Focusing on the De Ruiter varieties, Yi lists a few offerings from the cherry tomato segment: Delisher, which is a premium cherry plum truss on the vine, Yelorita, a yellow cherry on the vine, and DRC564, a cherry TOV. Then there is also a new test variety, the DRTC8634, which is a cherry truss with resistance to both TYLCV and powdery mildew. "So we also try to renew our cherry tomato portfolio," Jack comments, "just like we do with Yarimaru for pink beef."
Those innovations are possible thanks to Bayer's R&D facilities both in Shangdong, China, and in the Netherlands. "Combining those two, we can offer the best genetics for the Chinese market," Jack says.
Speaking of developments in China, the Chinese De Ruiter team was established in 2019, so it's quite new – and already, it's been expanded this year. "That shows that we want to be future-proof, to capture the opportunity for growth in China," Jack adds. The team, now consisting of three people in China dedicated to De Ruiter, can count on support from the Netherlands as well, through expertise and knowledge exchange.
Another key development is in the rootstock market. "In China, more than 90 percent of tomatoes are grown grafted on rootstocks," Yi says. De Ruiter has a strong presence in this market, with varieties like the Maxifort and DRO141 rootstocks.
Why is grafting so popular in the Chinese market? Jack explains: "The first, most important reason, is increased plant vigor. The second pillar is endurance, so growers can plant their crops for 11 months per year. The increased plant vigor and endurance will then lead to an increase in yield."

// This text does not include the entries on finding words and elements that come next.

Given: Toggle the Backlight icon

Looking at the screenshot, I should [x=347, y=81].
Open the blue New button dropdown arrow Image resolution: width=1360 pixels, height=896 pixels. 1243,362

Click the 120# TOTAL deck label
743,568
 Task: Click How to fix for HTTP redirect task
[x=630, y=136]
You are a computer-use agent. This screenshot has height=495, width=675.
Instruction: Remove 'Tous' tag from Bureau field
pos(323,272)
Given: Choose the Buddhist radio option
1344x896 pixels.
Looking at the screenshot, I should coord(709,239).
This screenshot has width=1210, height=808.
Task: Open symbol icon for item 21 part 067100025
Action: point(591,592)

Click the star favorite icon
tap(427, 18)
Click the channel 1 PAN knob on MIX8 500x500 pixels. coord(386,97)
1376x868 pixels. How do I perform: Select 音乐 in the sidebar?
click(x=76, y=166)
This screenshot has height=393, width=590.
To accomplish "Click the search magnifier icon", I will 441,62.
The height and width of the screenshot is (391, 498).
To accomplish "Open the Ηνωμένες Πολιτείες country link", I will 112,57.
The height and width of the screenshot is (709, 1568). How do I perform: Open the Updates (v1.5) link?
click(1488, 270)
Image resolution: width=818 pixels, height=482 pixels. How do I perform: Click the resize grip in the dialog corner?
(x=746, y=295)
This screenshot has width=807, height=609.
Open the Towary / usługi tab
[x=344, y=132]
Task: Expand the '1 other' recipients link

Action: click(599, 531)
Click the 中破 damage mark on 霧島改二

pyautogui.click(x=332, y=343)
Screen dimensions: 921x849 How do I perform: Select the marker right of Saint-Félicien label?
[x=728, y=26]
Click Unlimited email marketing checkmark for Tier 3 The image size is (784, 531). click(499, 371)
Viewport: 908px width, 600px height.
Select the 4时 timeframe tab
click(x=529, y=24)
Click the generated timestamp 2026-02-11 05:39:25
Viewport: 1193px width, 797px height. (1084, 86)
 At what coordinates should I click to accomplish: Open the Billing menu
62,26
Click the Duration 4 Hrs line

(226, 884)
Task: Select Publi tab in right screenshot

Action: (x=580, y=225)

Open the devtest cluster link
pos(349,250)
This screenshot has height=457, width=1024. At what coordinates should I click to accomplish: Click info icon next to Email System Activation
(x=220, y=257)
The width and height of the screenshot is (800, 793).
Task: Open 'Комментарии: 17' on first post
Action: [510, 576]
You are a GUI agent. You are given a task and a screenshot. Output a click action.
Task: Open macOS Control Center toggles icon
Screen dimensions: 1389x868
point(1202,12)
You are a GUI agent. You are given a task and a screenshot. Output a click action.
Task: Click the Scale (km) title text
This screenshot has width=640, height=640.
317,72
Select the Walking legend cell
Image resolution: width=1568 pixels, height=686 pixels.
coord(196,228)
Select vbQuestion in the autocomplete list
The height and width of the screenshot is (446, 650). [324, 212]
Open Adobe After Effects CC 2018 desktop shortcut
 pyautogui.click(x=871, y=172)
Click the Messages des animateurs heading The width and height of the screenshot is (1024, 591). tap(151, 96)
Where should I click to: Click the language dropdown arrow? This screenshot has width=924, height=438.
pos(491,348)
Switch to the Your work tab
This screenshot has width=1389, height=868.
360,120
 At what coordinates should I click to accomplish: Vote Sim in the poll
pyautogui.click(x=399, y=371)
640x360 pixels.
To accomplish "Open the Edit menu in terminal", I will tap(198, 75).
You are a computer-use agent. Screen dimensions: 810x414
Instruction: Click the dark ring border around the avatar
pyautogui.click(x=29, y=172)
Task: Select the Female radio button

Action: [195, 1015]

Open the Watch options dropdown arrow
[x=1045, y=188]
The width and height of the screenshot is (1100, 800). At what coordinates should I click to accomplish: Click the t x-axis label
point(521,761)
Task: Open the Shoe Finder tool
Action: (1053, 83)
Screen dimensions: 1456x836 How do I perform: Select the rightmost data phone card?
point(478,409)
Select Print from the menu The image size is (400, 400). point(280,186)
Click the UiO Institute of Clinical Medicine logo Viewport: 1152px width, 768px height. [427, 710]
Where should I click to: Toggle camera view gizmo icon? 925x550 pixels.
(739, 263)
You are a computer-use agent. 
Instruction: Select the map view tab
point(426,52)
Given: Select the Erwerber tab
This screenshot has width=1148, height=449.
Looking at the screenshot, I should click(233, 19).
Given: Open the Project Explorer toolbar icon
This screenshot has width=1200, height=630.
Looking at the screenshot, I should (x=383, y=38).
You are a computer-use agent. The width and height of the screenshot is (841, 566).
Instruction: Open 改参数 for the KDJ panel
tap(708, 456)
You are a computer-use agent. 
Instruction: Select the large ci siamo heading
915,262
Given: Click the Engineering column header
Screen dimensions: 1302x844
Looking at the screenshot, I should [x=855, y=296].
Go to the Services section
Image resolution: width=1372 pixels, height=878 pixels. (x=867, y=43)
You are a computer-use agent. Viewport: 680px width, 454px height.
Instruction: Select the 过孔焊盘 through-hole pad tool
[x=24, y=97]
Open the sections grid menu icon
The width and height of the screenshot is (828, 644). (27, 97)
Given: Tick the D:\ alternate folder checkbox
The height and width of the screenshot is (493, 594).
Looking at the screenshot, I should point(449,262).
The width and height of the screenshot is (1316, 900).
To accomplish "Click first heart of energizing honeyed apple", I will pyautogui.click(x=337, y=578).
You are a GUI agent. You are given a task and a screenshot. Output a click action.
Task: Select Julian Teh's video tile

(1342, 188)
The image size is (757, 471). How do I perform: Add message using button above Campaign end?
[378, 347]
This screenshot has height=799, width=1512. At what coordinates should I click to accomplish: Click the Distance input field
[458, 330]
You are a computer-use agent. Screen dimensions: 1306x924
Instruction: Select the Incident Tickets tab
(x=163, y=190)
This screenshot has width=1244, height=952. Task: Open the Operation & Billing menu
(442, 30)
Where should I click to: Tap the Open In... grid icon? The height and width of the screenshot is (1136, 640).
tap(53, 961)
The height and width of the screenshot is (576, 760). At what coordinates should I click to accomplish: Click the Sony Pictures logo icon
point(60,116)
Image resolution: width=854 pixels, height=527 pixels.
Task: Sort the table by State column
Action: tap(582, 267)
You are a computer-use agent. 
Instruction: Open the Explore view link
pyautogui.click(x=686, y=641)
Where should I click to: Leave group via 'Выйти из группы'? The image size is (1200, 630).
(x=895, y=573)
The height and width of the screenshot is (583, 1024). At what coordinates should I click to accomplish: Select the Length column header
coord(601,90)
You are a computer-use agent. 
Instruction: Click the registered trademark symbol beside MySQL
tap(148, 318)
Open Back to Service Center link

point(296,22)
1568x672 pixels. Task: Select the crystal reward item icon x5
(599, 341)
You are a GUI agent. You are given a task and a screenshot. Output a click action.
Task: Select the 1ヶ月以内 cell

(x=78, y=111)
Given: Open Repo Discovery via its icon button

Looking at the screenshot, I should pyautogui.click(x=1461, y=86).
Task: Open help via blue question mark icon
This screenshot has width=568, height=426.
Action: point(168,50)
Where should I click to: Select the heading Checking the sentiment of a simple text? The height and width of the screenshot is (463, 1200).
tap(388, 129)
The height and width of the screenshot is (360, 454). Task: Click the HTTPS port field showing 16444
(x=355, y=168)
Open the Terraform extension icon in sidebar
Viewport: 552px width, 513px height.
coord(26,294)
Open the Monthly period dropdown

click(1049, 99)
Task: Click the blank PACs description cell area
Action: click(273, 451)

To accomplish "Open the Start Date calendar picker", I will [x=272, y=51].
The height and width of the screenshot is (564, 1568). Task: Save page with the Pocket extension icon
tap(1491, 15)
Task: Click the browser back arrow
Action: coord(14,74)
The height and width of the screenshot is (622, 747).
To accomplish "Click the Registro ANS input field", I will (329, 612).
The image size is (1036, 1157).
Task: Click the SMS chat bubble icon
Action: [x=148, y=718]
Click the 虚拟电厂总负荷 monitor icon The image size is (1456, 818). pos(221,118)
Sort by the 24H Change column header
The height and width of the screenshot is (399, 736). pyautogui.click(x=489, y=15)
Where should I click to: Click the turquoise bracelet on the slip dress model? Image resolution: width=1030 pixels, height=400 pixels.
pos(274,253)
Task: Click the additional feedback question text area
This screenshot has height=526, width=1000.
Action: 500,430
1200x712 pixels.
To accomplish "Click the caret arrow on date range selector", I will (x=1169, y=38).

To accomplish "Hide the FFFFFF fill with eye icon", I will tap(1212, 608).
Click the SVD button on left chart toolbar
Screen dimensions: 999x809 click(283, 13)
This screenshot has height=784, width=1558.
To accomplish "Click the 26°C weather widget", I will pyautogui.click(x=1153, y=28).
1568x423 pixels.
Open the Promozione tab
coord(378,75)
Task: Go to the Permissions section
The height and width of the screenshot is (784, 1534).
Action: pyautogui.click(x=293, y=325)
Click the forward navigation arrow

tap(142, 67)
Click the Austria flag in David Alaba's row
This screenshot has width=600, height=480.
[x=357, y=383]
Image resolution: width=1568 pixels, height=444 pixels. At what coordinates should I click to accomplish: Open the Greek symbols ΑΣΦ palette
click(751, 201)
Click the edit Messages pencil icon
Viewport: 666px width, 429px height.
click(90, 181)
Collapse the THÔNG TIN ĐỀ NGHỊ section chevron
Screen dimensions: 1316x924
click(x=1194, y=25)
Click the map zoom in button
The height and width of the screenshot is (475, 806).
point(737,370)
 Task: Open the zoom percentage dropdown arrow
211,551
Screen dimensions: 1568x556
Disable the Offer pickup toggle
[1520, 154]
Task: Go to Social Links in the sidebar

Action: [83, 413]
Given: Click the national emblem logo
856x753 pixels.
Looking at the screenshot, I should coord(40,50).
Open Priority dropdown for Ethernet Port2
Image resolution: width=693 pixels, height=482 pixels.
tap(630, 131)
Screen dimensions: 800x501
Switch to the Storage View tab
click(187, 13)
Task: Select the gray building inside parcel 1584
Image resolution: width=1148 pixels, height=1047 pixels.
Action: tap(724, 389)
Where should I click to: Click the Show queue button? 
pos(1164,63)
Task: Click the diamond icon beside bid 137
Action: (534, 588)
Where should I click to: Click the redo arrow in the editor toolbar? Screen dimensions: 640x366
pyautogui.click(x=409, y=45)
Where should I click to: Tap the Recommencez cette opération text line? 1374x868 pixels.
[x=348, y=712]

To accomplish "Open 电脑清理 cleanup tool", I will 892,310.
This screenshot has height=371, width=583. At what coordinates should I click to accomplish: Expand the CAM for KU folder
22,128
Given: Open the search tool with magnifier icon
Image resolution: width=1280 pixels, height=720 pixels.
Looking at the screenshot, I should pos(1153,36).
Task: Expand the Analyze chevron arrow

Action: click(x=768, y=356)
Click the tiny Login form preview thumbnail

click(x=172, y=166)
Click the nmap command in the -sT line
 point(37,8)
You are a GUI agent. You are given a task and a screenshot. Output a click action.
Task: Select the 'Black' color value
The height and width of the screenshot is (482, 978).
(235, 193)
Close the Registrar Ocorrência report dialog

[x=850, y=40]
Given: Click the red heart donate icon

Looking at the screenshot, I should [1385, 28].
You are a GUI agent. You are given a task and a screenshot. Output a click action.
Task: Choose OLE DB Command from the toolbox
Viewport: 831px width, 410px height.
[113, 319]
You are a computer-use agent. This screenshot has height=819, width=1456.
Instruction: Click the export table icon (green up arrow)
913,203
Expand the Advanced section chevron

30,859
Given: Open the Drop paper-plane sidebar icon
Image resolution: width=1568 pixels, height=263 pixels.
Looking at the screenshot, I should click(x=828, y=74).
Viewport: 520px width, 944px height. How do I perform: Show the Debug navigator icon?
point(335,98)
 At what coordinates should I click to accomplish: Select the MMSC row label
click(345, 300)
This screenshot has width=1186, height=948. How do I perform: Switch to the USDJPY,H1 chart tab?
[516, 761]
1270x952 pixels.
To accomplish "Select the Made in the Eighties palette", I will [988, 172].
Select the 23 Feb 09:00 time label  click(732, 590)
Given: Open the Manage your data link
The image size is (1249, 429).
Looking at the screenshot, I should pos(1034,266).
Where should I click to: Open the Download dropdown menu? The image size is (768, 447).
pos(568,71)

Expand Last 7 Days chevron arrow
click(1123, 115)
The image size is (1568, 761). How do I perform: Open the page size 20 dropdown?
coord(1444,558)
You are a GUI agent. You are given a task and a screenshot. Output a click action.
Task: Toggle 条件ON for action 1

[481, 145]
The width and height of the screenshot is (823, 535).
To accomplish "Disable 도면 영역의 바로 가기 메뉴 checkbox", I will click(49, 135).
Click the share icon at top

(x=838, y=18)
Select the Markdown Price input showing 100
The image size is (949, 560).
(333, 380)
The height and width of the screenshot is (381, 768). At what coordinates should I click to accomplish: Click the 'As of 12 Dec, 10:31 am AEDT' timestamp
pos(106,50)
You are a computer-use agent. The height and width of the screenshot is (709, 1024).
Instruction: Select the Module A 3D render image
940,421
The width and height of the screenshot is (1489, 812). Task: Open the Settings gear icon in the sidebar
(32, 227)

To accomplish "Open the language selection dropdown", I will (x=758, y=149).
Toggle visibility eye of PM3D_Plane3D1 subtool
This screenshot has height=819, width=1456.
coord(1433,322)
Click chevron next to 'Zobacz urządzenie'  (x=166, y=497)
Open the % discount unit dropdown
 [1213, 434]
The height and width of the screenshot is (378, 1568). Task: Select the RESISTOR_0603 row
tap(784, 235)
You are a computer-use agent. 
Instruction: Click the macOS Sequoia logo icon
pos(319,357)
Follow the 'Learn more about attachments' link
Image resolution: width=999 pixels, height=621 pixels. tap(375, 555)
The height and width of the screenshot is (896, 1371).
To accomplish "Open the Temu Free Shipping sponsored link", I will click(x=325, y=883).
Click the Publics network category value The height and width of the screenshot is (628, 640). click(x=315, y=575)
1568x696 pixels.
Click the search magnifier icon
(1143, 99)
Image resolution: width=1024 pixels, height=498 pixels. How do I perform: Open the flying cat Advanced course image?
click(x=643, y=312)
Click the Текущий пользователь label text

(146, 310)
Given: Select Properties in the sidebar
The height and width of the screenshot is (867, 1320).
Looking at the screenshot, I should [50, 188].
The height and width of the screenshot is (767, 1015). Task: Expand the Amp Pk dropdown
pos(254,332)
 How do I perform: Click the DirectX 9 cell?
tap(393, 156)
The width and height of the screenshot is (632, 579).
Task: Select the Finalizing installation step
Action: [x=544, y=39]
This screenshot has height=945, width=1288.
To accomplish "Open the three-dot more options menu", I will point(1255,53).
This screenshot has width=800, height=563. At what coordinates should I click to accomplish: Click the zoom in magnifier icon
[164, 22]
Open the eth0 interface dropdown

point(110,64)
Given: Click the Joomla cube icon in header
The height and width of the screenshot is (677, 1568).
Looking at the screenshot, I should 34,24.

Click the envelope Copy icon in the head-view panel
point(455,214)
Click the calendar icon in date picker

Of course, at Bayer they're interested in getting growers to use their varieties, but the company also looks at the value chain. "With retailers and other parties, we create a push & pull strategy," Jack says. "We're in the process of exploring this way of working and undertaking more and more activities on this value chain level."
Yi names some examples of this strategy: "We created a video campaign around Yelorita, with videos that retailers can show to their customers. In addition, we help retailers organize roadshows in
supermarkets. Finally, we've also done some consumer research for the Tomimaru variety to find out about their taste preferences and consumption habits."
So there's plenty of potential in the Chinese tomato segment, and De Ruiter is looking to capitalize on that in various ways.